▸ **Selected text**:
==============================

China’s political instability
Those of us who have been sceptical of China’s ability to maintain its heroic rates of economic growth normally look at environmental issues, or its financial infrastructure (a theme of Will Hutton’s), or burgeoning inequality. Recent reports suggest that the last of these is causing political instability.
China’s inequality is well documented – its gini coefficient is well above the level at which it would start to cause concern, and rather higher than that of the United States. Income levels also differ sharply by region, with wealth being skewed to the coastal areas. This week’s report of a clash in a border region distant from Beijing is only the latest in a series of clashes with the authorities, helpfully recorded by Open Democracy. Some disputes are over land – others just take the form of violent confrontation with the authorities
In a recent article in OD by Paul Rogers suggests that the violence is the production of frustration at “the disabling effects” of growing inequality. As he writes:
Three incidents in July 2008 alone indicate the pattern:
* a huge demonstration and riot in Guzhou province, southwest China. As many as 30,000 people mobilised in response to claims that police had covered up the alleged rape and murder of a teenage girl; cars and government buildings were set on fire (see Li Datong, “The Weng’an model: China’s fix-it governance“, 30 July 2008)
* a three-day demonstration by hundreds of migrant workers in Zhejiang province, eastern China. The protest began on 10 July after the arrest of one of their number by police
* an attack on a police station and local administrative offices on 17 July by more than a hundred people near Huizhou, Guangdong province. This was sparked by rumours that a motorcyclist had been beaten to death by the police. In the confrontation, one person was killed and ten injured.

==============================

▸ **What is needed**: Please tell whether each statement agrees with the post on China's political instability, answering yes or no and quoting the deciding words: 1. China's gini coefficient is higher than that of the United States. 2. China's wealth is concentrated in its inland regions. 3. The demonstration in Zhejiang province lasted three days.

▸ **Collected data**:
==============================

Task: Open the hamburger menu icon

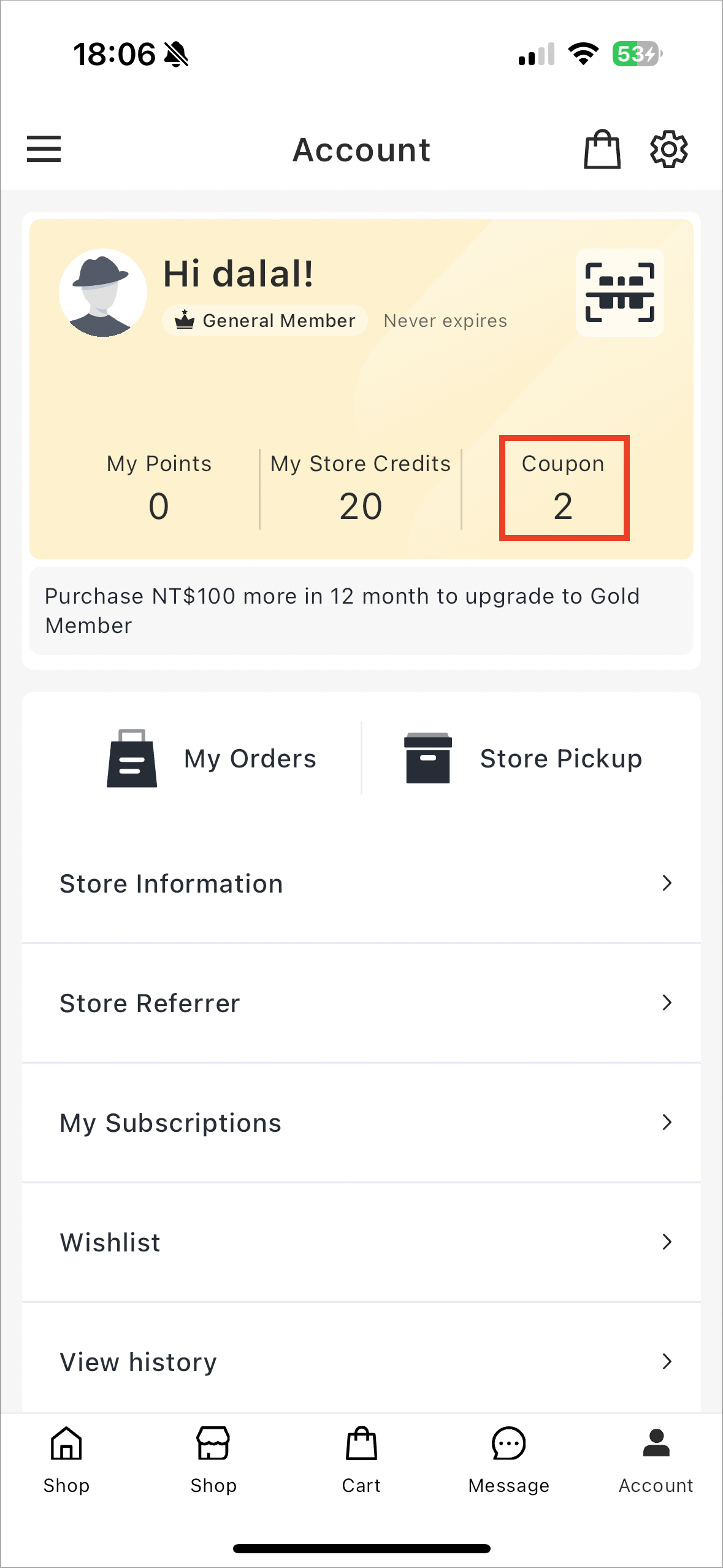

==============================

▸ **Response to this exercise**:
1. Yes: "rather higher than that of the United States"
2. No: "with wealth being skewed to the coastal areas"
3. Yes: "a three-day demonstration by hundreds of migrant workers in Zhejiang province"